Just as Jimmy stuck a marshmallow onto the stick and pushed it into the fire, the clouds that had been rumbling and carrying on for the last hour decided to drop their load. The fire sfizzled out abruptly. Jimmy and Malcolm ran to their tent.
That night, the rain poured down bucket after bucket. Snug in their sleeping bags, neither man paid much attention.
However, about one in the morning, Jimmy woke up. “Boy is it cold!” he said as he shivered his way into his heavy jacket. “I gotta go use the john,” he told Malcolm, but his buddy didn’t hear. He was snoring louder than a cold diesel truck.
As Jimmy unzipped the tent, ice cycles broke off, dropping onto his bare feet. He reached back inside the tent and found his shoes.
The outhouse wasn’t more than a couple of brrrs and shakes away, but the hard toilet seat was colder than an ice block. Jimmy did his thing, wiped, and then tried to stand. Something had a good grip on his bottom. It took him several minutes to pry his skin away from the cold plastic.

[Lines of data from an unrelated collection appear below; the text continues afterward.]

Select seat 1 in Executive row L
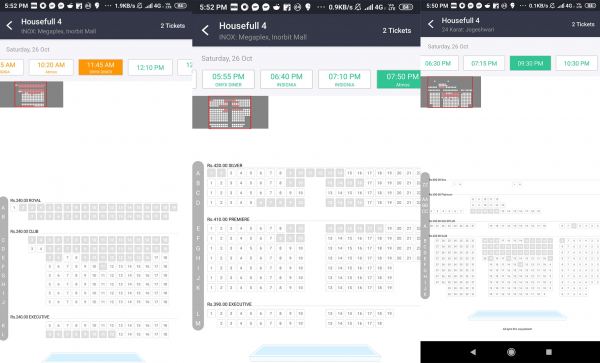The width and height of the screenshot is (600, 363). click(211, 313)
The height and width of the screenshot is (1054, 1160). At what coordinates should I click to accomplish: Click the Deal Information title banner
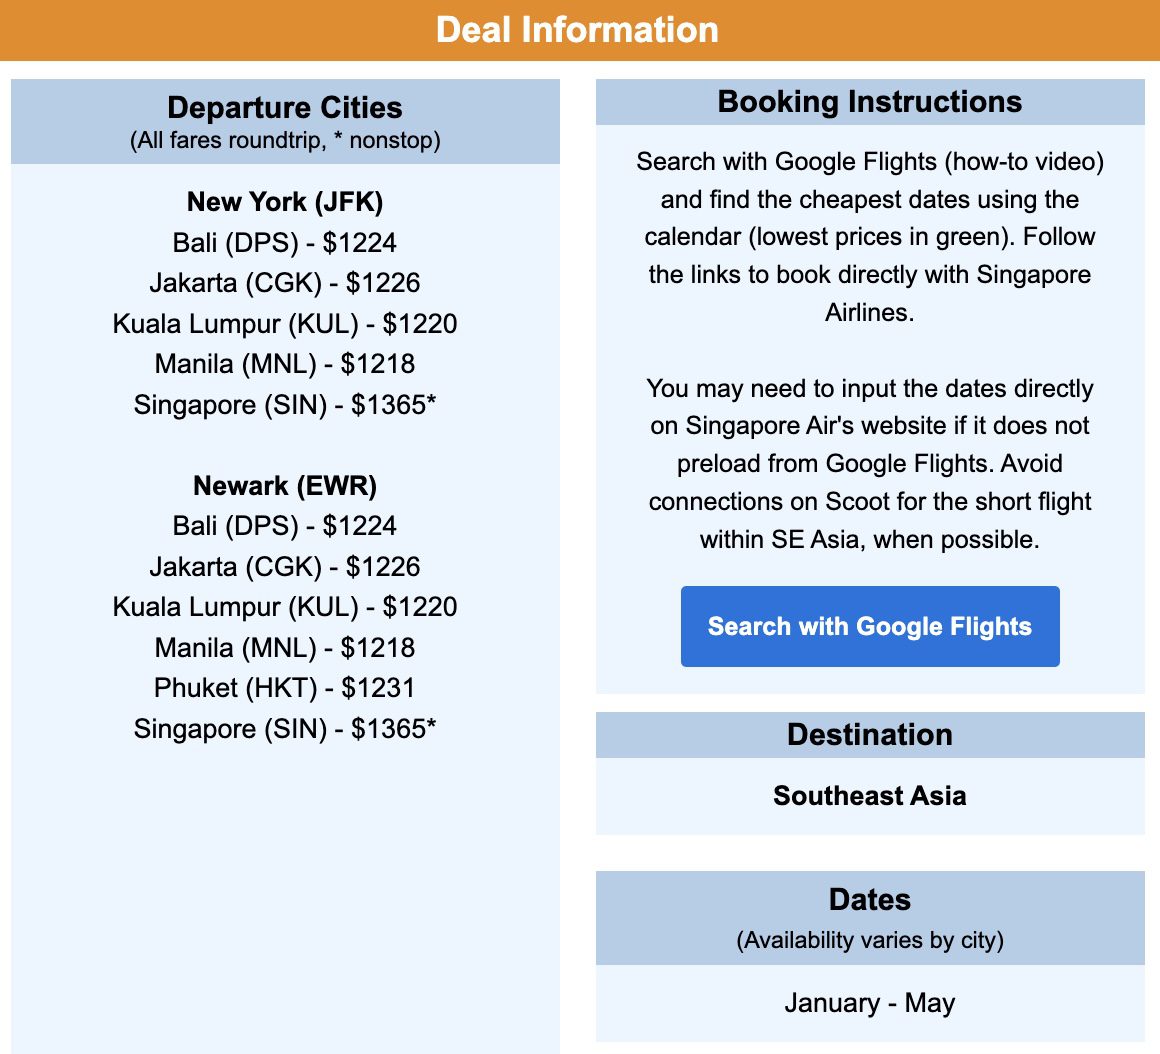[x=580, y=30]
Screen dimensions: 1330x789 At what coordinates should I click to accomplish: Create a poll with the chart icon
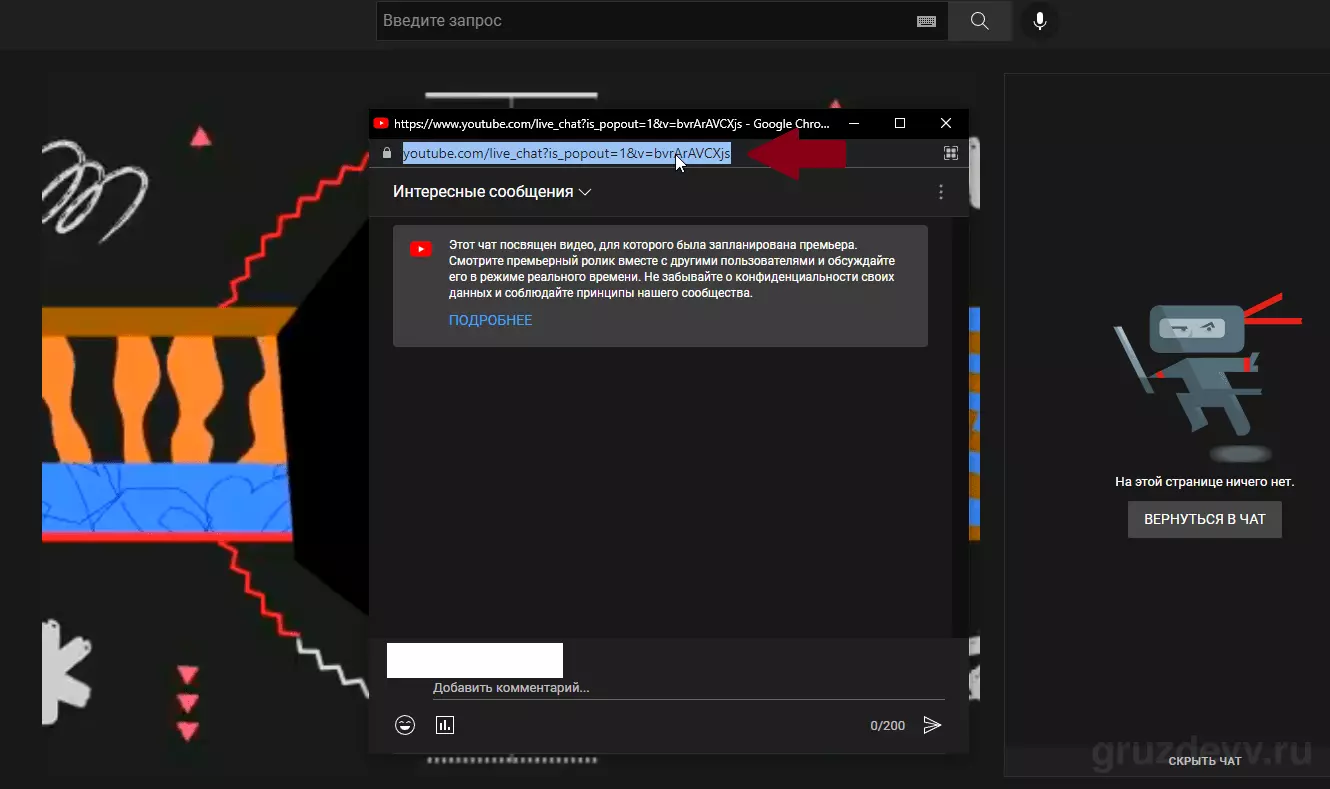click(x=445, y=725)
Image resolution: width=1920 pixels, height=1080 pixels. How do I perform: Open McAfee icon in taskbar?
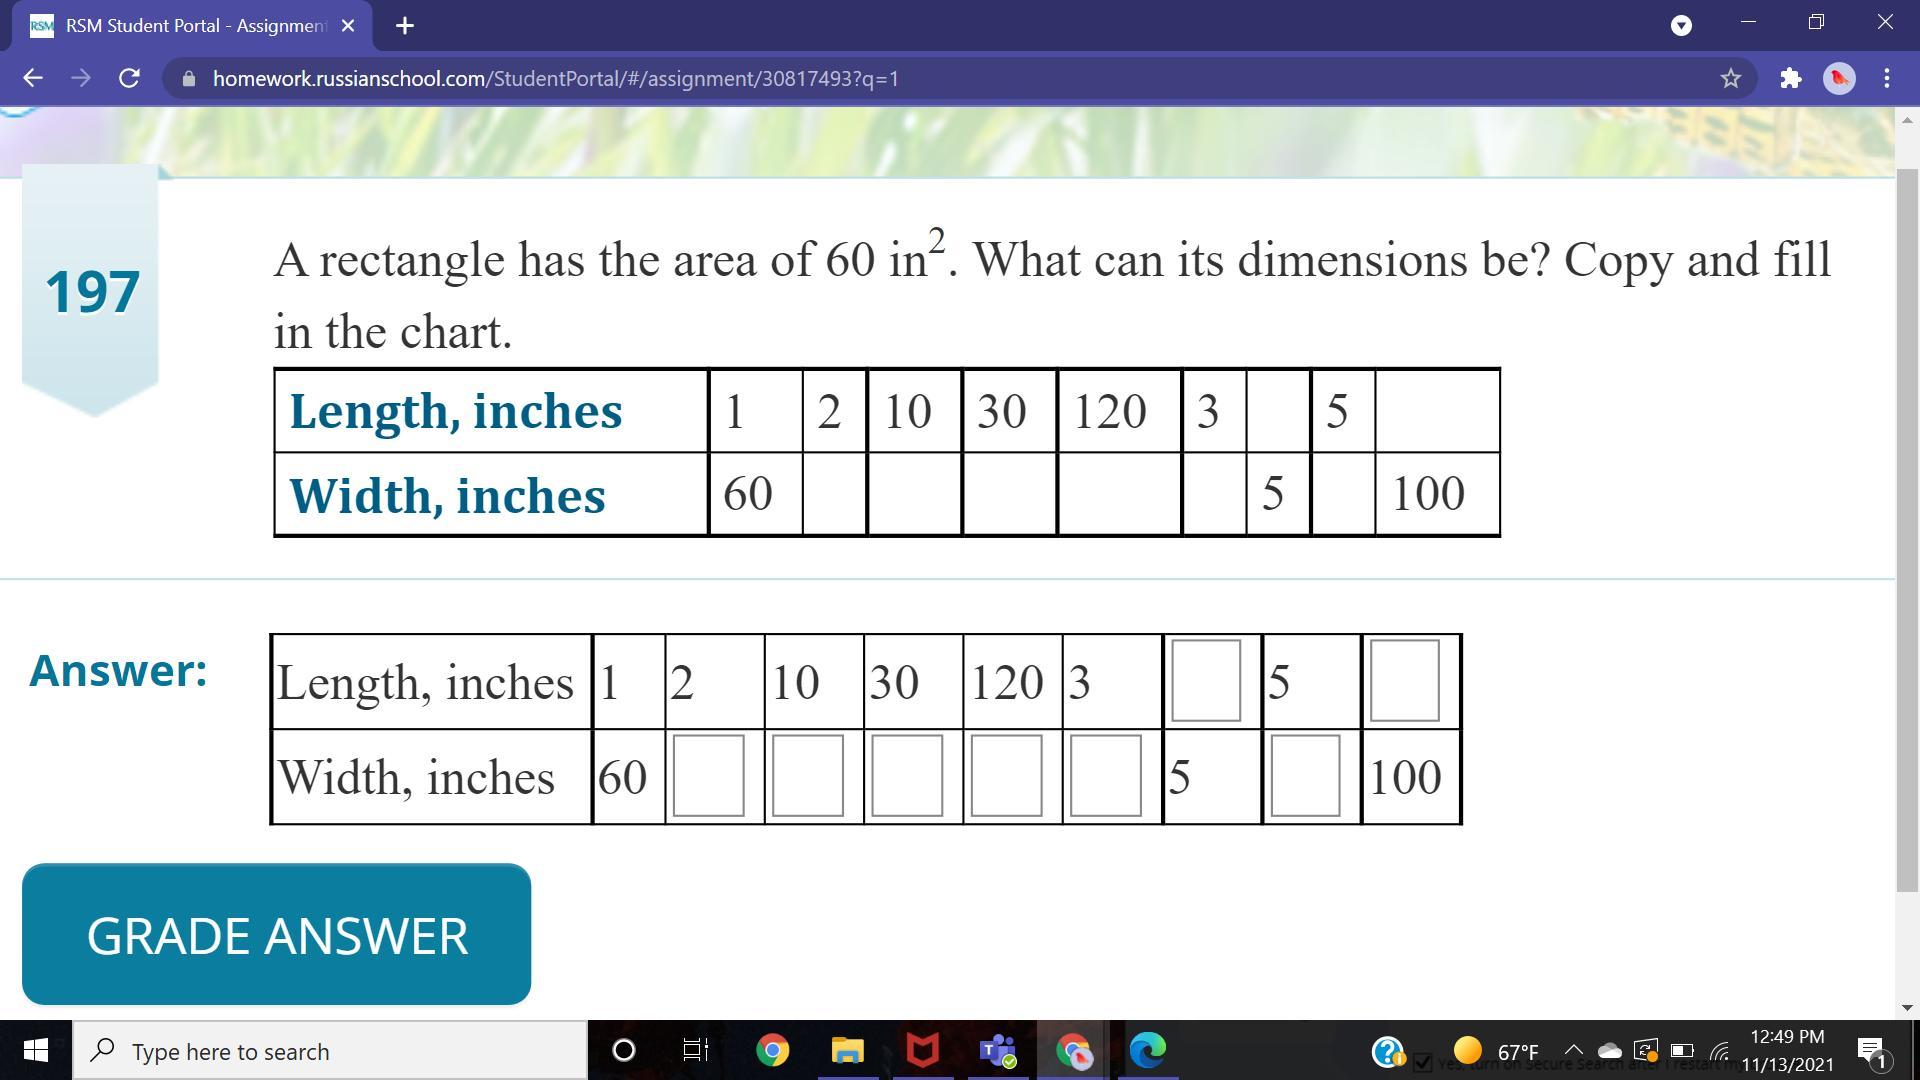[x=922, y=1050]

“Whew!” he said when he was finally loose and could pull up his pants. He pushed at the door. It was frozen shut.
“Malcolm,” Jimmy yelled. “Malcolm!”
The rain started up again, then turned to hail, pounding and banging at the old wood outhouse. Inside, poor Jimmy was shivering and shaking. “Malcolm, get me out of here. I’m never going camping again. You hear me, Malcolm?” he screamed.
But Malcolm didn’t hear. He was still sound asleep in the tent, warm as toast in a toaster.